Prognosen zufolge dürfte die Nachfrage nach Stahl und Aluminium bis zum Jahr 2050 um bis zu 60 Prozent steigen. Bei der Aluminiumproduktion fallen jährlich etwa 180 Millionen Tonnen Rotschlamm an, der Spuren von Schwermetallen wie etwa Chrom enthält. Er ist zudem stark ätzend und greift unter anderem die Betonwände von Deponien an, in denen er aufwändig getrocknet und entsorgt wird. Auch löste er bereits mehrmals Umweltkatastrophen aus, so etwa in China 2012 oder in Ungarn 2010. Derweil zeichnet die Stahlindustrie schon jetzt für acht Prozent der weltweiten CO2-Emissionen verantwortlich und belastet dadurch die Umwelt.

Die CO2-Bilanz verbessern
„Unser Prozess könnte gleichzeitig das Abfallproblem der Aluminiumproduktion lösen und die CO2-Bilanz der Stahl­industrie verbessern“, unterstreicht Matic Jovičevič-Klug, der als Wissenschaftler am Max-Planck-Institut für Eisenforschung maßgeblich an der Arbeit beteiligt war. Denn der Abfall der Aluminiumproduktion besteht aus bis zu 60 Prozent Eisenoxid.

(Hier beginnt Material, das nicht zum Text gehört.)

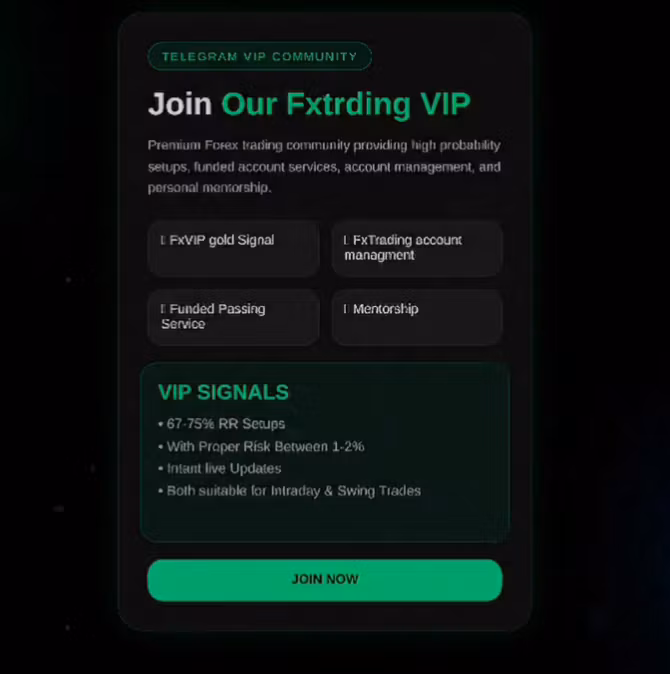
Task: Click the 67-75% RR Setups bullet
Action: pos(226,424)
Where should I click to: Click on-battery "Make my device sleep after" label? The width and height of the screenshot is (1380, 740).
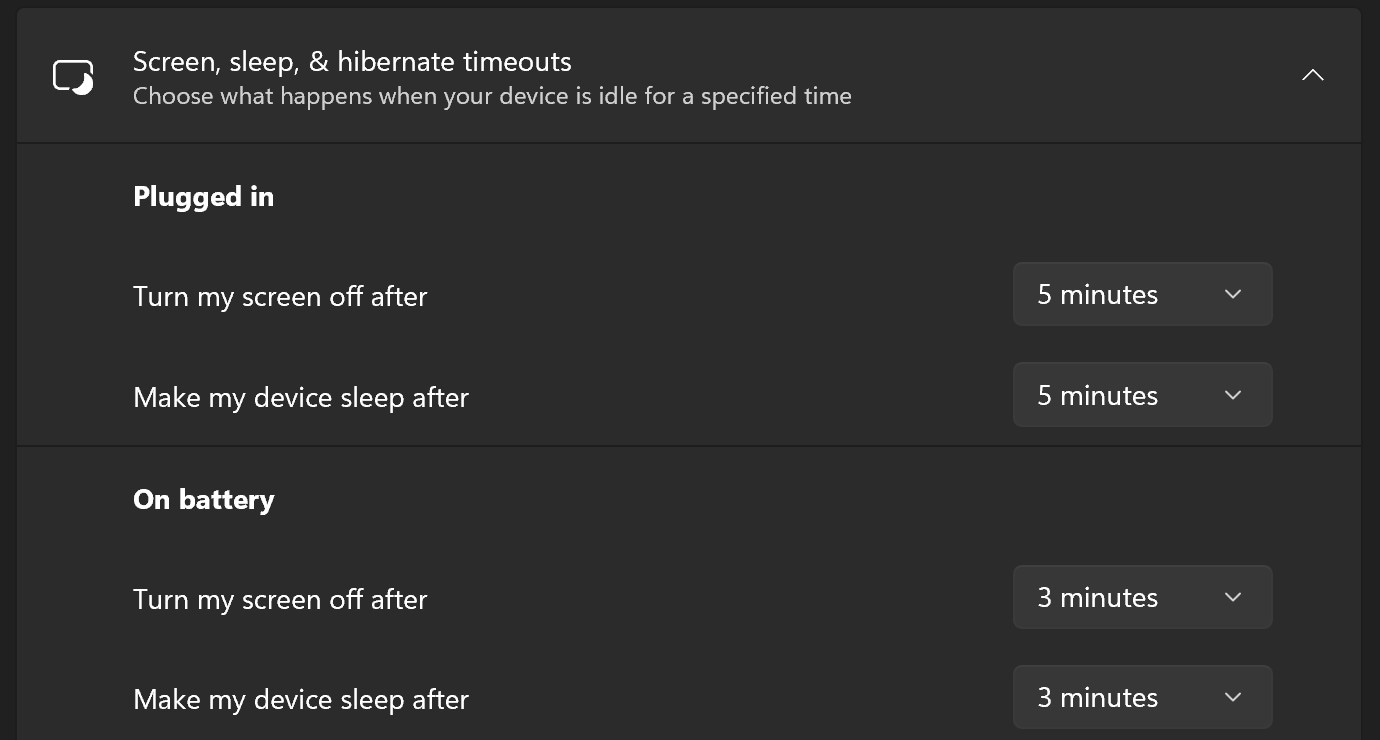301,700
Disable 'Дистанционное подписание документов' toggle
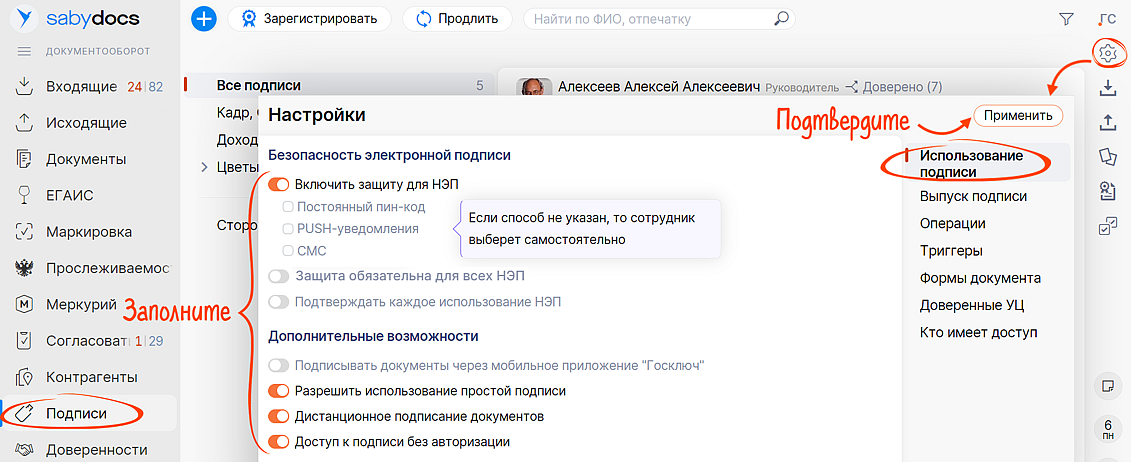The image size is (1131, 462). [x=279, y=416]
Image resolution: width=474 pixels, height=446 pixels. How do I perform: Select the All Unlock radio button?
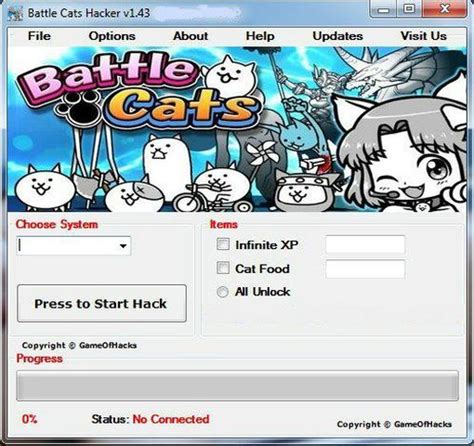tap(222, 292)
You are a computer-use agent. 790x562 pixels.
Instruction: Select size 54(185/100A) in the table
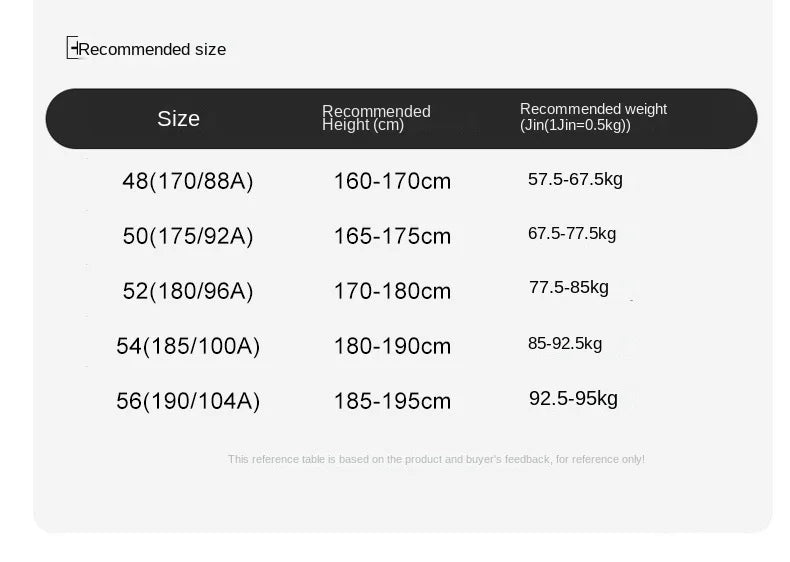pos(187,346)
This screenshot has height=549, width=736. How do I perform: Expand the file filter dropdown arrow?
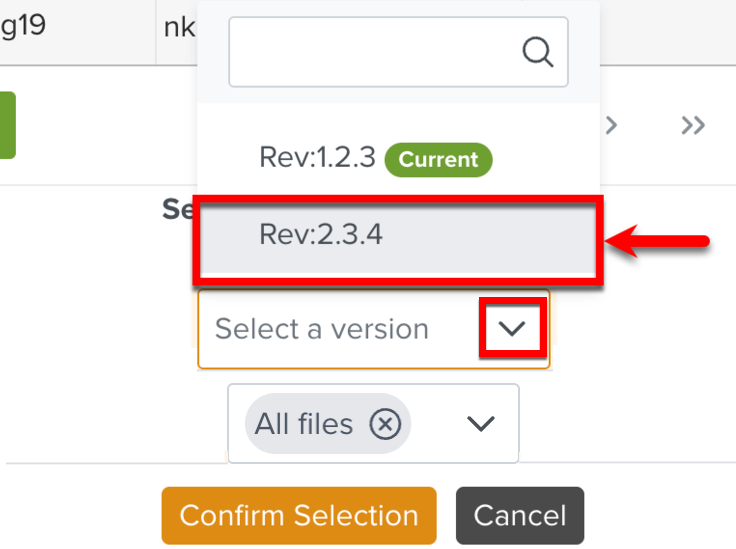(x=481, y=424)
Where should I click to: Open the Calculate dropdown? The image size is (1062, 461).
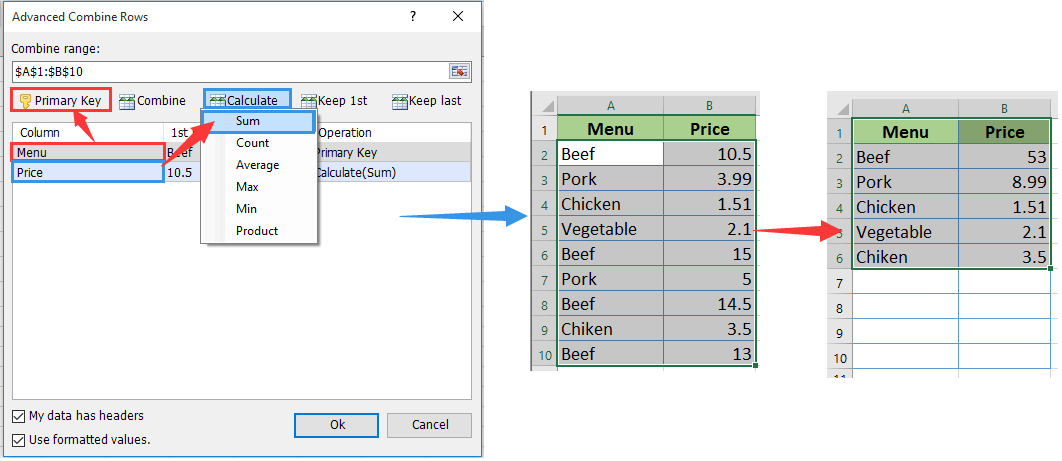pyautogui.click(x=247, y=100)
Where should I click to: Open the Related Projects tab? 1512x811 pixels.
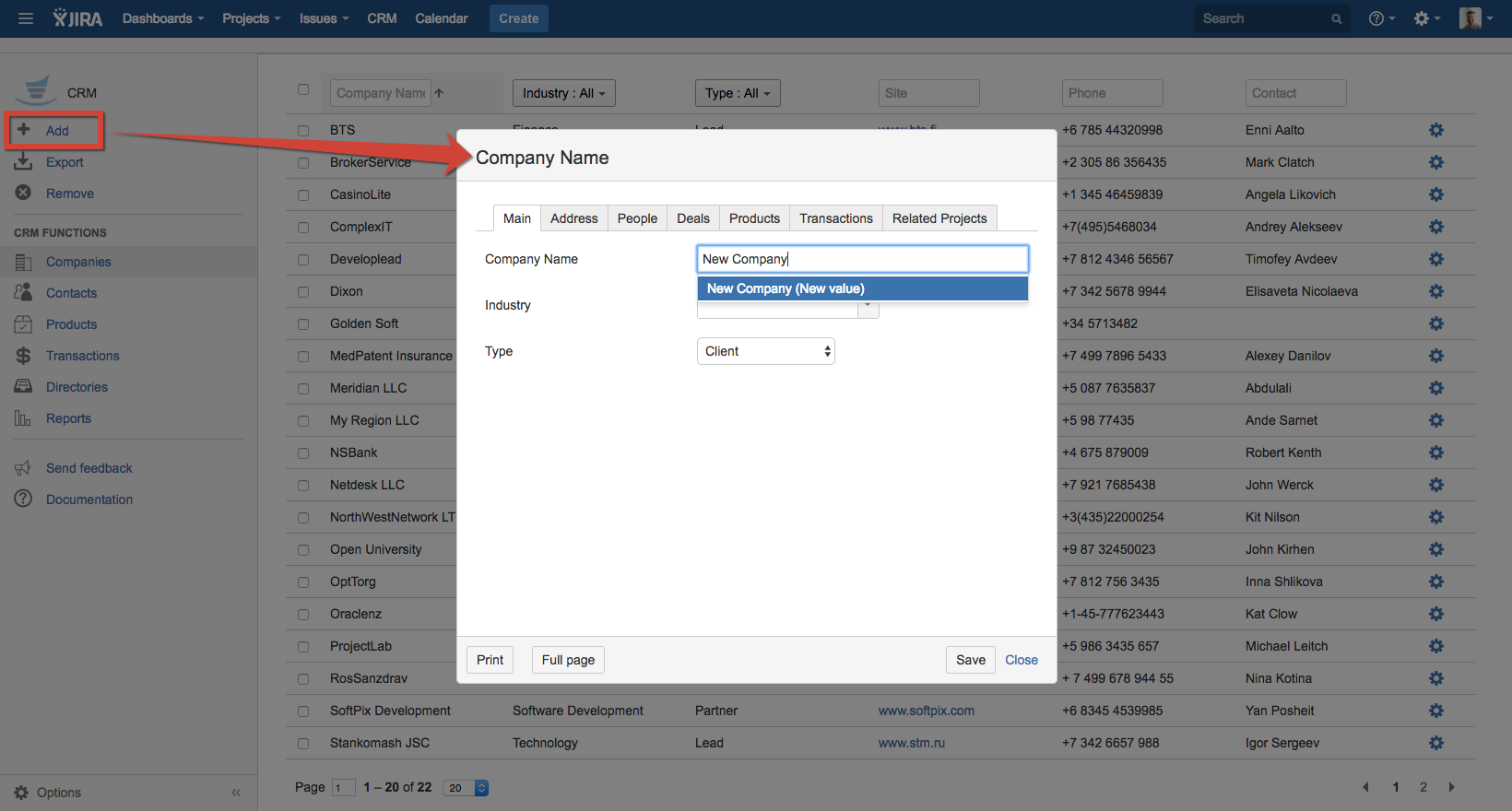[x=939, y=218]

Dazu schmelzen die Max-Planck-Wissenschaftler den Rotschlamm in einem Lichtbogenofen und reduzieren das darin enthaltene Eisenoxid gleichzeitig mit einem Plasma, das zehn Prozent Wasserstoff enthält, zu Eisen. Bei diesem Prozess – im Fachjargon Plasmareduktion genannt – trennt sich das flüssige Eisen von den flüssigen Oxiden und lässt sich anschließend einfach abscheiden. Die Umwandlung dauert rund zehn Minuten. Das gewonnene Eisen soll schließlich so rein sein, dass es sich direkt zu Stahl weiterverarbeiten lässt.

Treibhausgas-Emissionen vermieden
Die resultierenden Metalloxide sind nicht mehr ätzend und erstarren beim Abkühlen zu einem glasartigen Material, das sich etwa in der Bauindustrie als Füllmaterial einsetzen lässt. Andere Forschungsgruppen haben aus Rotschlamm in einem ähnlichen Ansatz mit Koks Eisen erzeugt, wobei stark verunreinigtes Eisen und große Mengen CO2 entstehen.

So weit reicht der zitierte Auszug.